The Third Violet
Copyright© 2024 by Stephen Crane
Chapter 27
Near the door the stout proprietress sat intrenched behind the cash-box in a Parisian manner. She looked with practical amiability at her guests, who dined noisily and with great fire, discussing momentous problems furiously, making wide, maniacal gestures through the cigarette smoke. Meanwhile the little handful of waiters ran to and fro wildly. Imperious and importunate cries rang at them from all directions. “Gustave! Adolphe!” Their faces expressed a settled despair. They answered calls, commands, oaths in a semi-distraction, fleeting among the tables as if pursued by some dodging animal. Their breaths came in gasps. If they had been convict labourers they could not have surveyed their positions with countenances of more unspeakable injury. Withal, they carried incredible masses of dishes and threaded their ways with skill. They served people with such speed and violence that it often resembled a personal assault. They struck two blows at a table and left there a knife and fork. Then came the viands in a volley. The clatter of this business was loud and bewilderingly rapid, like the gallop of a thousand horses.

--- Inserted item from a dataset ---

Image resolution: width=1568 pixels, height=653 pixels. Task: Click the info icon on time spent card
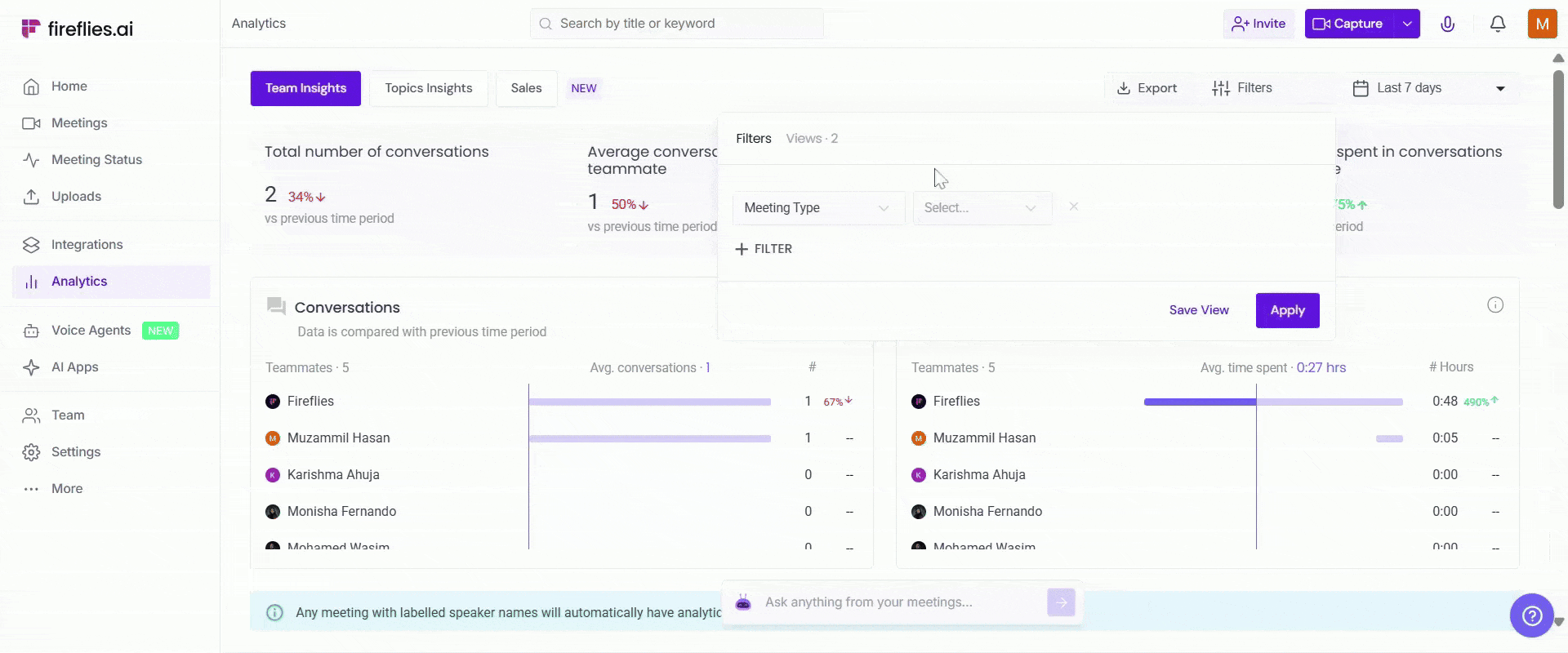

In a remote corner a band of mandolins and guitars played the long, sweeping, mad melody of a Spanish waltz. It seemed to go tingling to the hearts of many of the diners. Their eyes glittered with enthusiasm, with abandon, with deviltry. They swung their heads from side to side in rhythmic movement. High in air curled the smoke from the innumerable cigarettes. The long, black claret bottles were in clusters upon the tables. At an end of the hall two men with maudlin grins sang the waltz uproariously, but always a trifle belated.
An unsteady person, leaning back in his chair to murmur swift compliments to a woman at another table, suddenly sprawled out upon the floor. He scrambled to his feet, and, turning to the escort of the woman, heatedly blamed him for the accident. They exchanged a series of tense, bitter insults, which spatted back and forth between them like pellets. People arose from their chairs and stretched their necks. The musicians stood in a body, their faces turned with expressions of keen excitement toward this quarrel, but their fingers still twinkling over their instruments, sending into the middle of this turmoil the passionate, mad, Spanish music. The proprietor of the place came in agitation and plunged headlong into the argument, where he thereafter appeared as a frantic creature harried to the point of insanity, for they buried him at once in long, vociferous threats, explanations, charges, every form of declamation known to their voices. The music, the noise of the galloping horses, the voices of the brawlers, gave the whole thing the quality of war.